Per catturare il consenso dei cittadini, i politici si servono di sondaggi d’opinione trasformando in questo modo la democrazia in mediocrazia. E questo che si intende dire oggi quando si parla di populismo mediatico e di regime mediocratico. Evidente che in tale contesto l’educazione diventa un’impresa difficile, quasi impossibile. Ha ragione Postman quando osserva che la scuola ha senso soltanto se riesce a svolgere un’azione di contropotere, decostruendo e ricostruendo le idee, fornendo ai giovani la possibilità di scegliere tra un pensiero allineato e conformista e un pensiero libero e divergente. Esempi di divergenza sulla de-globalizzazione (Walden Bello) rispetto alla globalizzazione. La decrescita (Serge Latouche) rispetto allo sviluppo. La cultura del dono (gruppo del Mauss) rispetto alla competitività del mercato. Non è facile dunque dare concretezza all’obiettivo della trasformazione perché oltre il condizionamento dei media vi è quello provocato dal clima di paura e di insicurezza che danneggia e genera sfiducia nel cambiamento e ingenera spirito di rassegnazione. Oggi gli educatori devono capire che la paura non è solo una categoria psicologica, ma una vera categoria politica.

Questo significa che la scuola dovrebbe interessarsi di più del codice delle emozioni e dell’educazione dei sentimenti perché come scrive il biologo cileno Maturana ciò che spinge le donne e gli uomini a agire non è la ragione, ma le emozioni. Non basta allora soltanto una mente razionale e cognitiva, ma occorre fare ricorso alla molla sentimentale ed emotiva delle passioni.

Ecco perché diventa importante trasformare nei giovani la capacità di empowerment e di resilienza rafforzando i nessi di immaginario della speranza, facendo conoscere esperienze di protagonisti positivi e l’autosviluppo dei più poveri e delle donne.

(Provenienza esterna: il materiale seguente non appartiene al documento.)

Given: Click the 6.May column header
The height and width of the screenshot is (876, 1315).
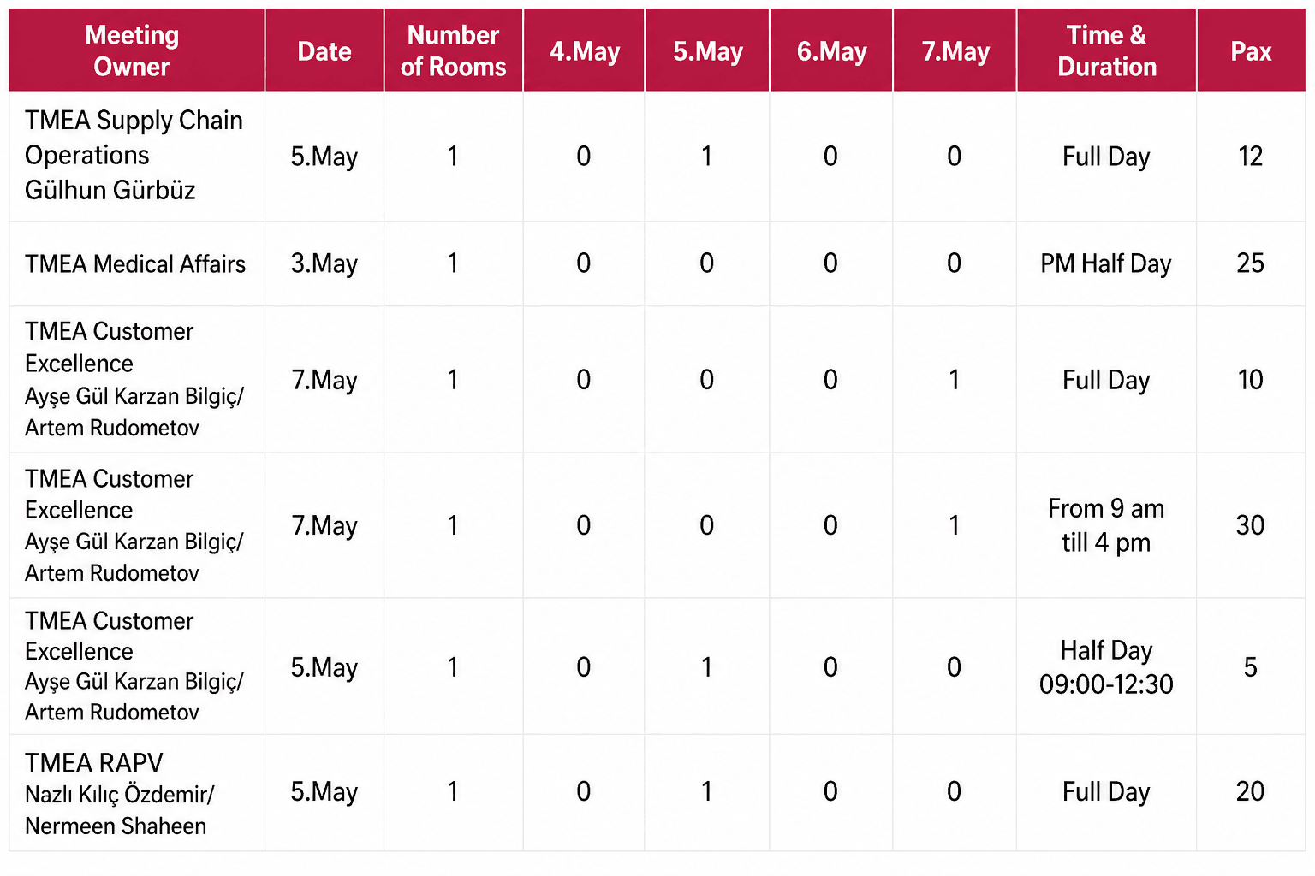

Avviandomi a concludere, se vogliamo dare vita a un’educazione trasformatrice dobbiamo innanzitutto partire da noi stessi e realizzare quella riforma di pensiero che secondo Edgar Morin ci consente di entrare con la testa nel XXI secolo, liberandoci dalle vetero – ideologie del ‘900 e avviando una nuova ecologia della mente. Essere cittadini liberi e capaci di futuro nella nostra società mediatizzata significa concepire la scuola e l’educazione come luogo di contropotere e baluardo di libertà per riaccendere il motore del cambiamento e aprire una nuova strategia di speranza che ci consente di uscire dal tempo delle passioni tristi.

È importante dedicare più attenzione alla sfera delle emozioni, dei sentimenti e delle relazioni. Gli educatori devono tornare ad essere dei soggetti sociali e culturalmente eversivi perché l’educazione rafforza sempre nei cittadini il senso della possibilità in contrasto con ogni determinismo. Un educatore in quanto insegnante non può mai accettare di essere considerato un impiegato o un funzionario. Per formare le nuove generazioni alla cittadinanza attiva e globale e planetaria è necessaria la formazione di educatori che siano animati non da una cultura della trincea e dell’arroccamento, ma da una cultura degli avamposti e dunque del rischio, del cambiamento e della trasformazione, nella nostra società complessa, sempre nell’ambito del diritto costituzionale e internazionale.